AIM OF THE TASK:
Reproduce exactly the lines below, starting at the line that contains "This screenshot has height=626, width=1120." and ending with the last line of the records, both included; leave out any pictures.

DATA EXCERPTS:
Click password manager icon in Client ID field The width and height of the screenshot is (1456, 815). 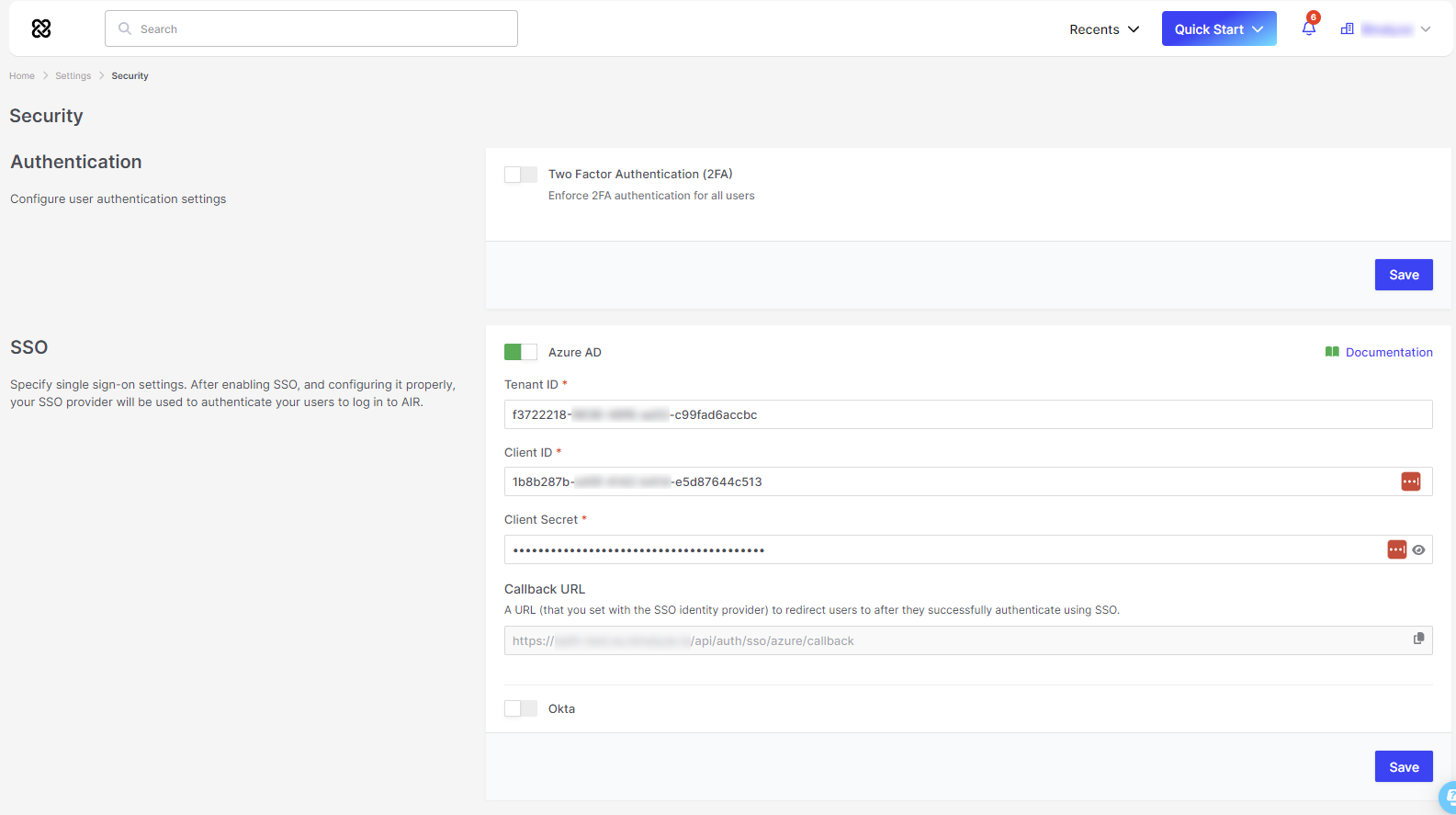(x=1410, y=481)
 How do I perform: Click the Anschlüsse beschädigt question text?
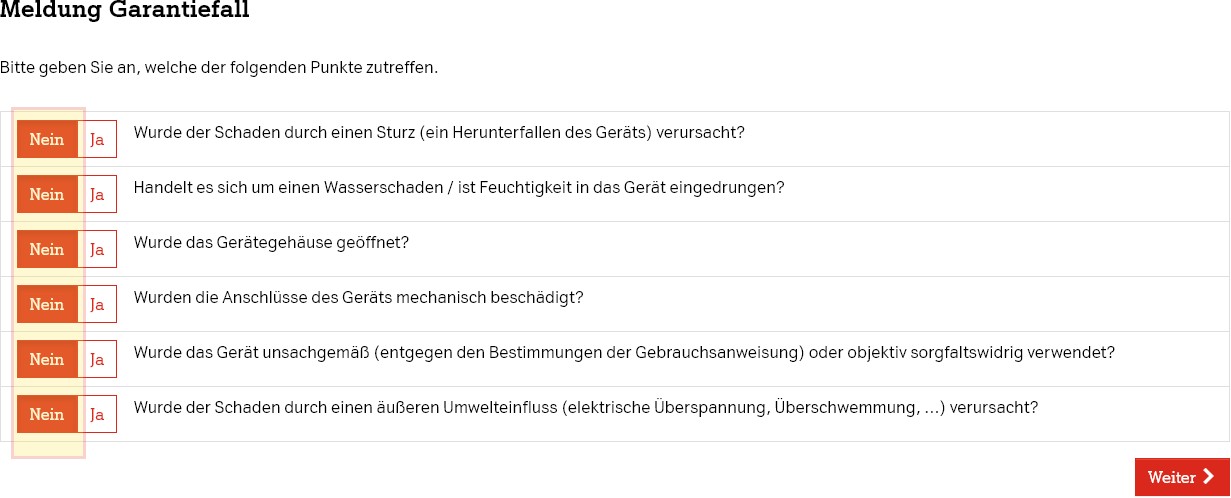358,297
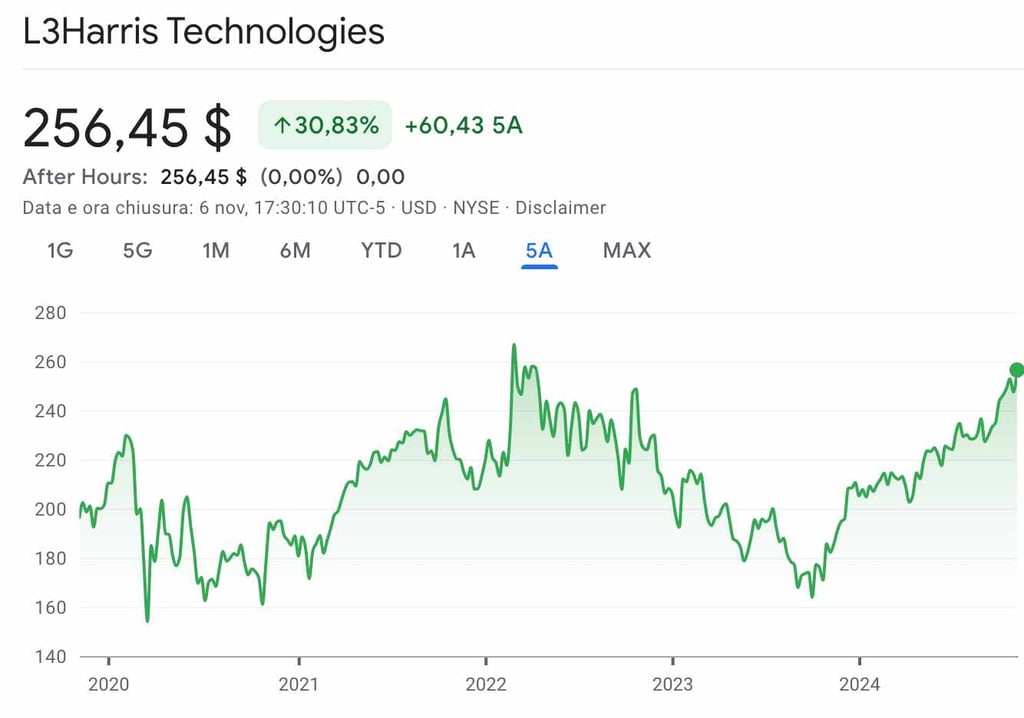Screen dimensions: 1024x718
Task: Click the 2022 peak on the chart line
Action: coord(514,346)
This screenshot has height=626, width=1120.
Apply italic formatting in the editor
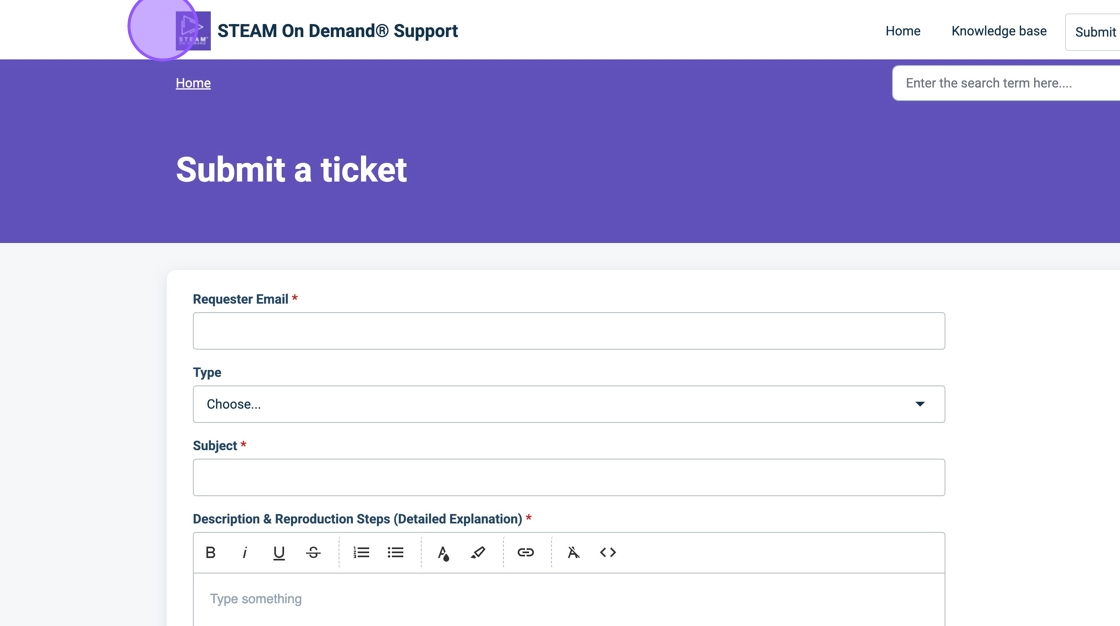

ANSWER SECTION:
This screenshot has height=626, width=1120.
Apply italic formatting in the editor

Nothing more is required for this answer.